Платонически чистая физиология стиля без застойного пищеварения, гнилых выбросов и обочинной падали, от чего не свободны даже и стройные, культурные образцы современной письменности, большей частью неосновательной; латинская соразмерность пропорций с неотъемлемо свойственным ей здравомыслием, но и чем-то таким, что идет дальше ума, не отказываясь от его преимуществ; жар языческого средиземноморского видения, делающего предметы ясней и прозрачней для интуиции и рассудка, — Камю не мог не заметить того, что сознавали не превосходившие его интеллектом хулители, затвердившие принципы строения парабол. А именно: аллегории, притчи и другие условные знаки с политической начинкой не расставляются по остывшим следам происшествия, тем паче недавнего, как германская оккупация Франции, якобы зарисованная в «Чуме» (год издания — 1947-й). Жанры этого типа не возникают из пепла и золы только что сгоревшей истории. Чтобы реализоваться, эта весьма специфическая литература нуждается в ожесточении обнимающих ее событий. Невозможна парабола о нацизме после военного поражения нацизма. Невозможна не только на правах бессмысленного гражданского выпада, но в первую очередь — художественного поступка. Все равно что писать «Скотский хутор», посмотрев, как Берлинскую стену разобрали по кирпичу, а железный занавес стерли в труху. Бездарное нарушение конвенции, стрельба холостыми. Для иносказательного искусства нужен настоящий, непобежденный нацизм и настоящий, непобежденный коммунизм, необходимо взаимодействие с ними, будничное пребывание в их тесно набитом и постоянно голодном желудке. После же драки допускается лишь прямое надгробное слово над павшим, даже если свидетеля волнует экзистенциальный смысл противостояния. Так Пазолини, вновь захотев изнутри пережить Муссолиниев, в манере Сало, декаданс, автором фильма воспринятый в качестве садизма на все времена, не стал вылущивать из него иероглиф, параболу, аллегорию и прятаться за широкой костюмной спиною де Сада, чья отредактированная тюремная истерика стала основой картины, а четко назвал оба места преступного действия: да, Содом, сиречь символ, но и Сало, с конкретностью личного нахождения в патологическом дортуаре минувшего, в спартанской Аркадии извращенцев — et in Arcadia ego.

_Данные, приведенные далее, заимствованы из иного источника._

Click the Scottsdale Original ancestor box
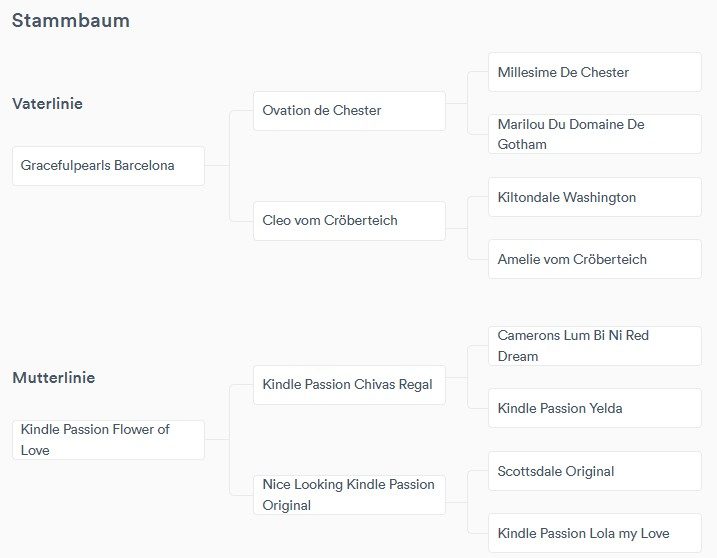717x558 pixels. pos(594,472)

Исхожу из элементарной посылки: Камю не был глупее своих комментаторов и «Чуму» написал не об оккупации, но о чуме. Последующие страницы отданы уясненью того, каков метафизический облик этой болезни.

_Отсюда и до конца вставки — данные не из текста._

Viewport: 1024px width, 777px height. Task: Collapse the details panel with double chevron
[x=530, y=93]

Камю был в разгаре работы над книгой, когда из многолетнего пребывания в психиатрической лечебнице на волю вышел Антонен Арто; оба события связаны тесными узами. Жить Арто оставалось два года, что можно расценить как триумф непослушания и витального безрассудства, — в доме для сумасшедших его около пятидесяти раз, как особо несгибаемую тварь, глушили электрошоком, отучая от привычки к наркотикам и загадочного визионерского способа мысли, сопровождавшегося, в частности, проклятиями по адресу Запада и восхвалениями дикарских обычаев. Трудно понять, как он смел не погибнуть и еще покружился шальной тенью среди друзей и врагов своей молодости; об этом спросим на том берегу у врачей, которым, надо надеяться, уготованы не меньшие муки. Андре Жид, сам недалекий от исхода, предал бумаге свое впечатленье от арестанта — еще никогда поэт не был так прекрасен. Невесомое тело, ставшее экспрессией, или, по-русски сказать, выразительностью, которой Арто добивался от себя и актеров, тонкие руки, то закрывающие лицо, то беззащитно открытые, то обращенные к невидимым сочувственникам его одиночества, — все выдавало беду и просьбу о помощи, но слушатели не умели взять в толк, какого ответа он от них ожидал, потому что тень заменяет вопросы молчанием.
Камю написал и вопрос, и ответ. Обе реплики находим в его романе, отправным пунктом и полемическим стимулом для которого послужил манифест Антонена Арто «Театр и чума», опубликованный в программном сборнике десятилетием раньше и снова призванный историей после освобождения автора из Бедлама.